22/11/2017

Receita cria nova declaração para pessoa física

Por Sílvia Pimentel | De São Paulo

Valor Econômico

Operações em dinheiro, inclusive com moedas estrangeiras, para a
aquisição de bens e serviços com valores iguais ou superiores a R$ 30 mil
deverão ser informadas à Receita Federal por pessoas físicas e jurídicas a
partir de 2018. A nova exigência está prevista na Instrução Normativa RFN
nº 1.761, publicada na edição de ontem do Diário Oficial da União.
A Declaração de Operações Liquidadas com Moeda em Espécie (DME) só
não será exigida das instituições financeiras reguladas pelo Banco Central.
Com a medida, a Receita Federal pretende fechar o cerco à sonegação,
corrupção e lavagem de dinheiro em operações liquidadas em moeda física.
De acordo com o texto da IN, que tem 13 artigos e dois anexos, serão
aplicadas dois tipos de multas, com valores fixos e em percentuais, que
variam de R$ 500 a R$ 1.500 e de 1,5% a 3% por mês sobre o valor da
operação, respectivamente.
Na opinião do advogado tributarista Diogo Figueiredo, sócio do escritório
Schneider Pugliese Advogados, embora a norma traga uma espécie de
redutor nos casos do cumprimento da obrigação antes de um
procedimento de ofício, o valor da multa chama atenção. "É uma multa
cumulativa, cobrada por mês de atraso. Ao longo do tempo, o valor pode
ser tornar impagável", afirma.
Para o advogado Marcelo Bolognese, do escritório Bolognese Advogados, a
instituição de uma obrigação acessória por meio de uma instrução
normativa, e não por lei, é passível de questionamento na Justiça.
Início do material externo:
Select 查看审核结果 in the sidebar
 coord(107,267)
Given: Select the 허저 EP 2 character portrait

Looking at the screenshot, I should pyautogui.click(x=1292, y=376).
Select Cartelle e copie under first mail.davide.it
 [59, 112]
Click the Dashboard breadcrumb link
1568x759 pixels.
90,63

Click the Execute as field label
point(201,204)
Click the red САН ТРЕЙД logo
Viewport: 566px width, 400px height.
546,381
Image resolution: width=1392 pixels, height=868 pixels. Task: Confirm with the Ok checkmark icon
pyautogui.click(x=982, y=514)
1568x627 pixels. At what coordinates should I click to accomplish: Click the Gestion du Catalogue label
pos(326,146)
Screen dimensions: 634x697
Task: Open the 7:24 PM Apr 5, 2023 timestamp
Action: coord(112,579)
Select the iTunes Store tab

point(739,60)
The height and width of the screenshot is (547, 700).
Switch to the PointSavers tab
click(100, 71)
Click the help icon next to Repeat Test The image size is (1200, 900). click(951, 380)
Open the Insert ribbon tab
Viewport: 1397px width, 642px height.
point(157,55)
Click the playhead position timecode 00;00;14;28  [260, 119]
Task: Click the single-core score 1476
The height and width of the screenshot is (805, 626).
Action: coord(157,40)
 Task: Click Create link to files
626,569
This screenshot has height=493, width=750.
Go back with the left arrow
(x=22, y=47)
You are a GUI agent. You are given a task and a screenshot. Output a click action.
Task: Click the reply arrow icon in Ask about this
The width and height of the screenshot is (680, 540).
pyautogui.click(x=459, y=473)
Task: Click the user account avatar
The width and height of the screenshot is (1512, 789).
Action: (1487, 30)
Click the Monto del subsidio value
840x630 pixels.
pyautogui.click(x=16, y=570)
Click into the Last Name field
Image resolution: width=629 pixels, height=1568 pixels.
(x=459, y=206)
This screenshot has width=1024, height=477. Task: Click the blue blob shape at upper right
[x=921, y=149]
Já há,
acrescenta, posicionamento do Superior Tribunal de Justiça (STJ) contrário
à criação de declaração nos mesmos moldes.
A nova exigência, segundo ele, vai gerar confusão entre as pessoas físicas,
principalmente, pela falta de familiaridade na prestação de contas ao Fisco.
"A IN é abrangente e subjetiva, além de causar espanto ao atribuir à pessoa
física uma obrigação envolvendo terceiros."